Returning To School Equitably Does Not Mean Returning To The Way We Were; It Means Returning Better

LaTisha Vaughn

LaTisha Vaughn

It is a miracle that any of us have remained together during the last few weeks. I write this blog as we are all experiencing in our own ways the impact of the deaths of more unarmed black people: Ahmaud Arbery, Breonna Taylor, George Floyd, Rayshard Brooks, and the following unrest across the nation on the heels of a pandemic that seems to have no visible end.

Despite the events of the last few weeks, I continue to work, although focusing on “work” has been extremely difficult at times, but even more necessary. Necessary because I am an activist and someone who has fought for change, specifically in education, for my entire 25-plus-year career. Now, working at Tri-County Cradle to Career Collaborative, I am working differently. I am working on a system’s level, focused on mobilizing a community to disrupt a system that is doing exactly what it was meant to do. The education system and all the other systems in our country were never intended to serve people of color equitably. I am happy to see so many people waking up to this fact.

Through TCCC’s membership with STRIVE Together, a national network of collective impact organizations with similar missions, I have the amazing opportunity to be part of a group of remarkable individuals who make up a Racial Equity Action Team. I recently participated in a virtual affinity group, a subgroup of this team, that is focused on re-imagining education for our nation’s children. This work began prior to the unrest and seems even more timely now. As I listened to one of my colleagues who lives in Minneapolis describe how she was processing the most recent set of events with her two children, I thought about my own children.

My girls, ages 14 and 11, who despite their ages, have wisdom beyond their years. Two girls who have the CNN app on their electronic devices, and despite my intent to limit my own media intake for my own health and well-being, have kept me up to speed on many of the events happening across the country. My desires for my children are what I use to guide my desires for all children. If I would not want it for my children, I would never recommend it for other people’s children.

So, when asked to write a blog about what an equitable return to education should look like for our region’s children, my first response was, “I’ll just write about what I would recommend for my own children.” However, after further consideration, I recognized that it is not that simple. It is not that simple because although I am an African-American woman, my children have been afforded many privileges that others of my race do not have. Although my children have a form of privilege and are still seen as black, they have someone who knows how to navigate a system that was not built for their success, to get them what they need.

According to David Williams, Harvard professor of public health“‘ones’ zip code is a better predictor of health outcomes than a person’s genetic code.’”  This same principle also applies to education, wealth, food, and criminal justice outcomes.
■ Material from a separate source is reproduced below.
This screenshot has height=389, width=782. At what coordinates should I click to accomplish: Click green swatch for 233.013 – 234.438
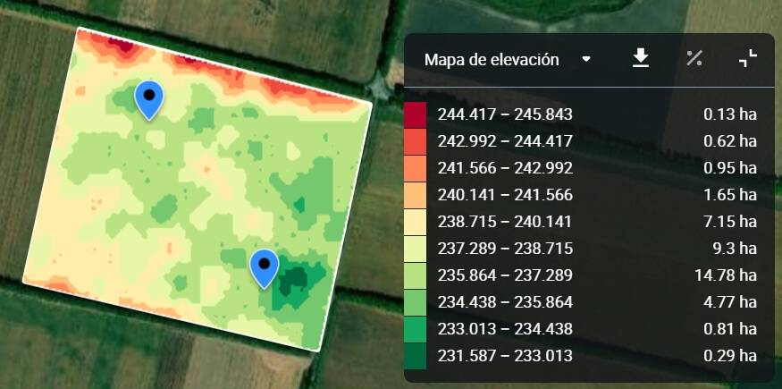(416, 329)
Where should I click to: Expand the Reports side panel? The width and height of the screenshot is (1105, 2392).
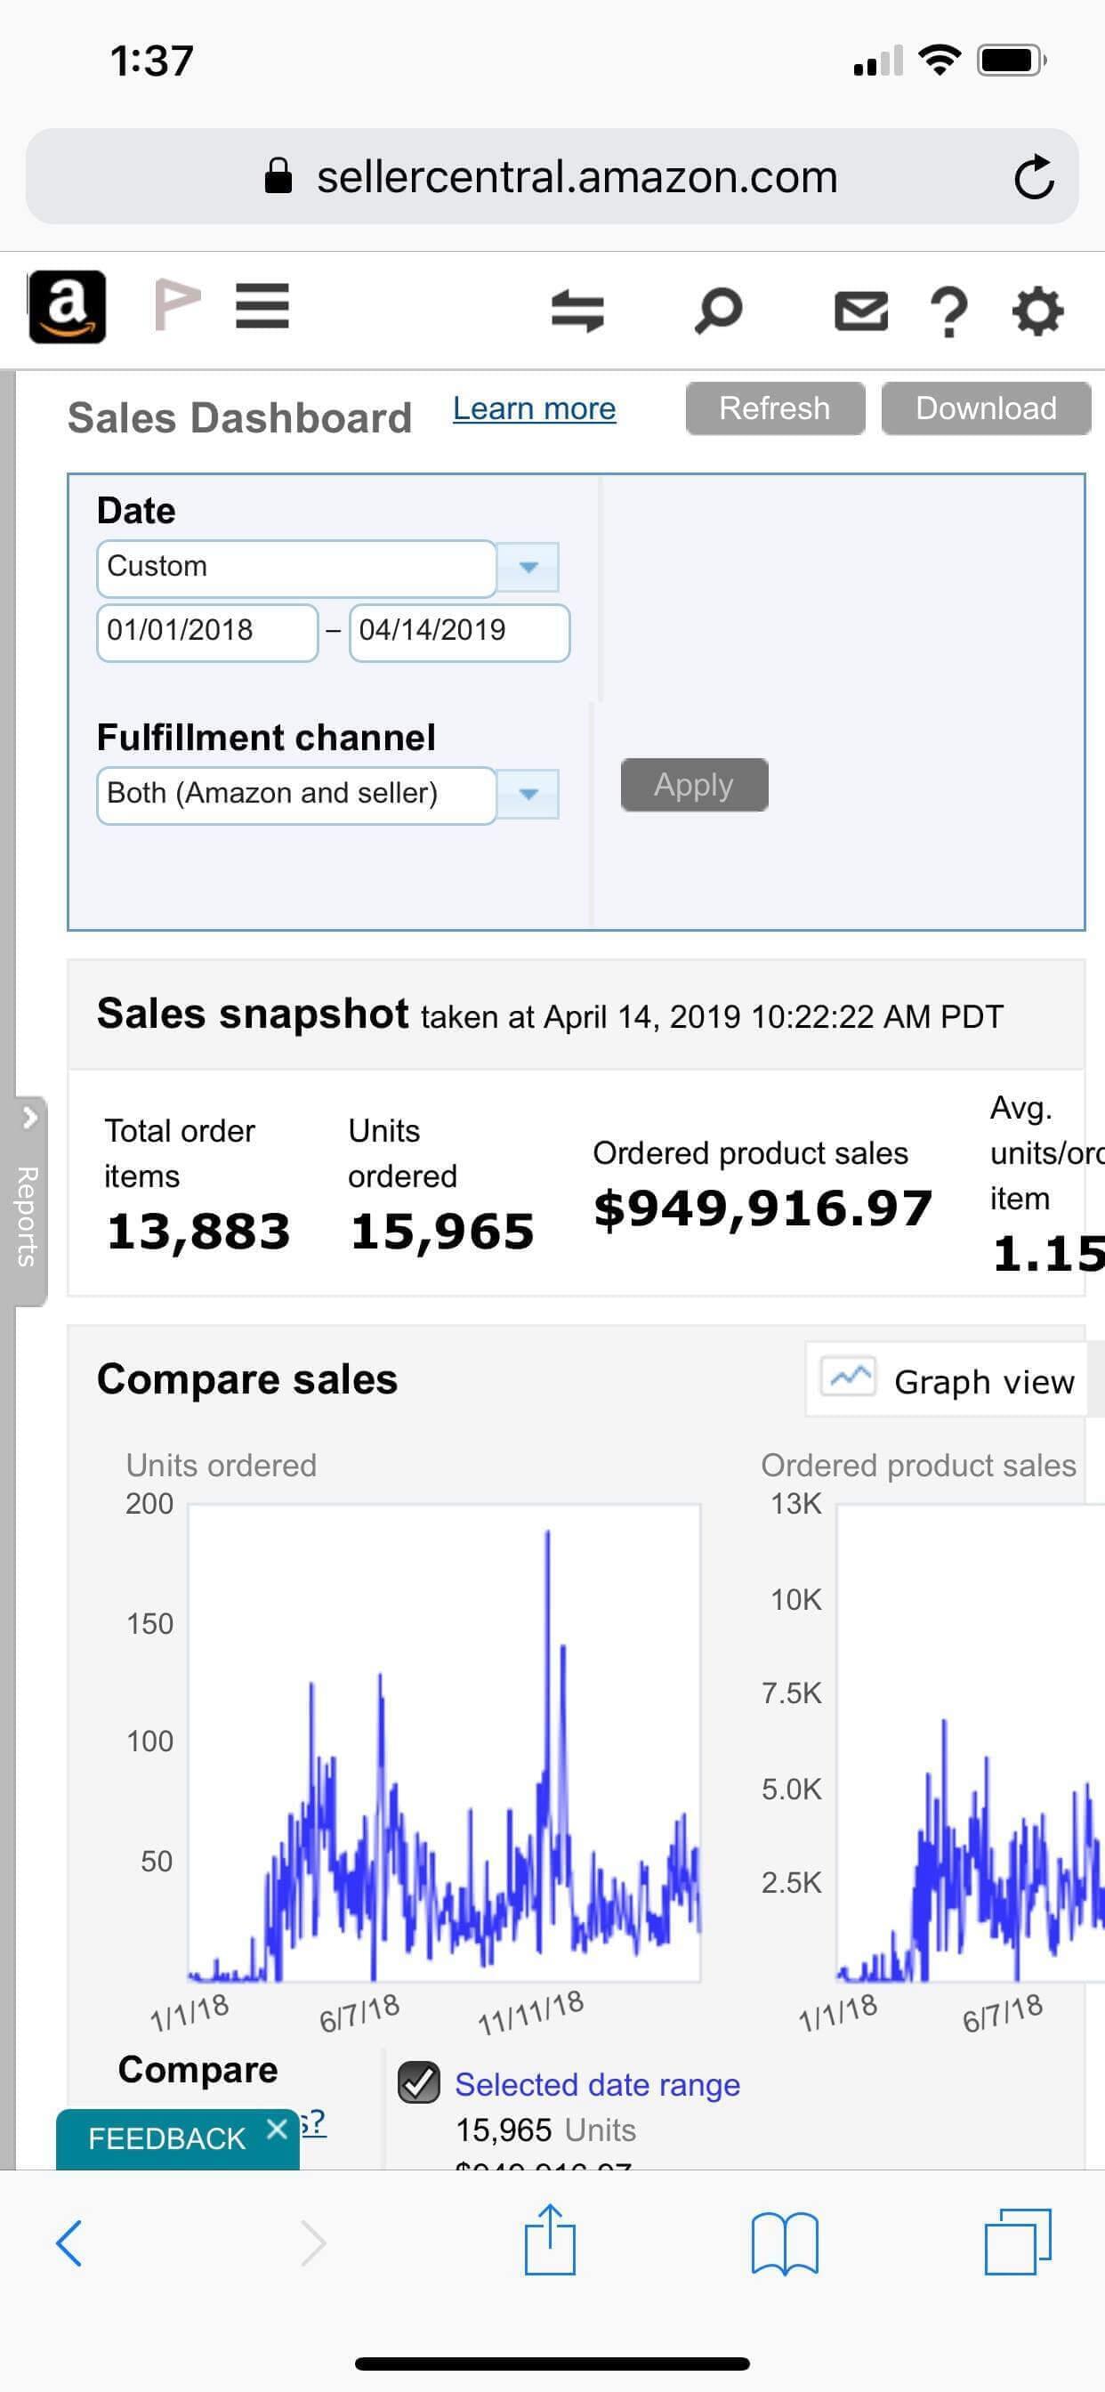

Before COVID-19, we knew systemic racism existed and we knew that the current policies and practices did not work for more than half of our regions’ children. This is evidenced by the years of regional data, compiled in Tri-County Cradle to Career’s Regional Educational Report, that highlights disparities in achievement between black, brown, and white children. We also have reports like The State of Racial Disparities in Charleston County, SC 2000-2015, produced by the Avery Research Center for African American History and Culture, that highlights other community disparities like health, housing, and criminal justice in the Black community.

So why would we want to return to these systems? Returning to normal is not acceptable.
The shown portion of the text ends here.